Tarefa
Reproduza, sem qualquer alteração, a passagem do texto sobre a França e Moçambique que vai de "O gás de Cabo" até "de estado Francês.".

Trecho do texto
--------------------

6. França e Moçambique
Será a França ou as empresas francesas apoiadas pelo estado Francês, as melhores parceiras de Moçambique? Que esperamos destas empresas além da exploração e financiamento da indústria extrativa? Que sabemos nós das manobras e intenções francesas, uma vez que não vivemos o colonialismo francês?
O gás de Cabo Delgado[6] e a Barragem de Mpanda Nkuwa são as duas grandes explorações energéticas nas quais implicamos empresas Francesas de grande vulto e que tem o apoio firme do aparelho de estado Francês.
Não se contesta mais que onde há recursos, há insurgência quase automaticamente. Que todos passamos a chamar de terrorismo por preguiça intelectual e cobardia política. Tentar resolver a insurgência apenas militarmente tem muito que aprender com o Mali, Burkina Faso e Níger na África Ocidental. Ela prova mais do que suficientemente que não existe insurgência, mas sim grupos financiados por interesses coloniais e económicos estrangeiros para quem, a fragilidade do estado é uma vantagem que se deve prolongar. Assim, o não reforço das forcas nacionais de defesa e segurança de Moçambique continuará a justificar uma presença militar estrangeira, que a França e os interesses franceses poderão utilizar para se afastarem do estado moçambicano. Continuando assim a explorar de forma barata e desenfreada os recursos deste país, nós não tendo capacidade de ir ao alto mar, medir e inspecionar quantidades de gás exportadas. O que impedirá uma tentativa de separatismo como forma de privatizar o gás, fazê-lo mais barato e só vir a beneficiar Moçambique o mais tarde possível? A guerra é hoje o pretexto para renegociar as condições do contrato do gás, onde o investidor tem a capacidade de fazer chantagem para prolongar a extração sem dever de incrementar as taxas e impostos de exploração devidos ao estado Moçambicano.

--------------------

Dados fornecidos
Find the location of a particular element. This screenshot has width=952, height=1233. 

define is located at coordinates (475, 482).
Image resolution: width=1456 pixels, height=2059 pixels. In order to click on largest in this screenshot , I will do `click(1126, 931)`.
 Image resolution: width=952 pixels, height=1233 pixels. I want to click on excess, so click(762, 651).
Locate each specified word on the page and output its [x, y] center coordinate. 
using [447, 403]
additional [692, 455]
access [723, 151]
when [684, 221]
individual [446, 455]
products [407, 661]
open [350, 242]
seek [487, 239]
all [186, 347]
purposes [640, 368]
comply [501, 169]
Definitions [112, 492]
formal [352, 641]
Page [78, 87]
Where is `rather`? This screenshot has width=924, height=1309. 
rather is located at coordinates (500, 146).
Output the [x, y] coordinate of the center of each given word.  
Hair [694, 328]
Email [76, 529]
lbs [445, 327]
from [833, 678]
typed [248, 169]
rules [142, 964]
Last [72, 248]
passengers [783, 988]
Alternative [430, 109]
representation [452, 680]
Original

--------------------

Resposta
O gás de Cabo Delgado[6] e a Barragem de Mpanda Nkuwa são as duas grandes explorações energéticas nas quais implicamos empresas Francesas de grande vulto e que tem o apoio firme do aparelho de estado Francês.